Population (2002 census )
- • Total: 687
- Time zone: UTC−04:00 (Chilean Standard)
- • Summer (DST): UTC−03:00 (Chilean Daylight)
- Area code: Country + town = 56 + ?
- Climate: Cfc

= Cerro Sombrero =

Cerro Sombrero (Spanish for "Hat Hill") is a village (aldea) in southern Chile. It is located in the Primavera commune in the Magallanes Region, in the northern part of Tierra del Fuego, about 125 km from Porvenir. According to the 2002 census, it had 687 inhabitants.

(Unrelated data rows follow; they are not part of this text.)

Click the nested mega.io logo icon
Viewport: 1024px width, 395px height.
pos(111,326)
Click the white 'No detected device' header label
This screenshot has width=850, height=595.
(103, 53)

The village is located near a small hill from which it received its name. It was founded in 1958 as a residential and services centre for the national Petroleum Company (ENAP) in Tierra del Fuego, with over 150 dwellings, a gym, swimming pool, bowling alley, botanical garden, movie theatre, church, hospital, warehouses, supermarket, restaurant, lodgings and gas station, in addition to the ENAP offices.
This settlement is a natural entry point to the Chilean-Argentine Tierra del Fuego area. Nearby is Bahía Lomas, a place of biotic importance within the region with nesting places for a wide variety of shorebird species, both resident and migratory.
Nearby Río del Oro, in the middle of the Tierra del Fuego steppe, is a popular fishing area for a variety of trout.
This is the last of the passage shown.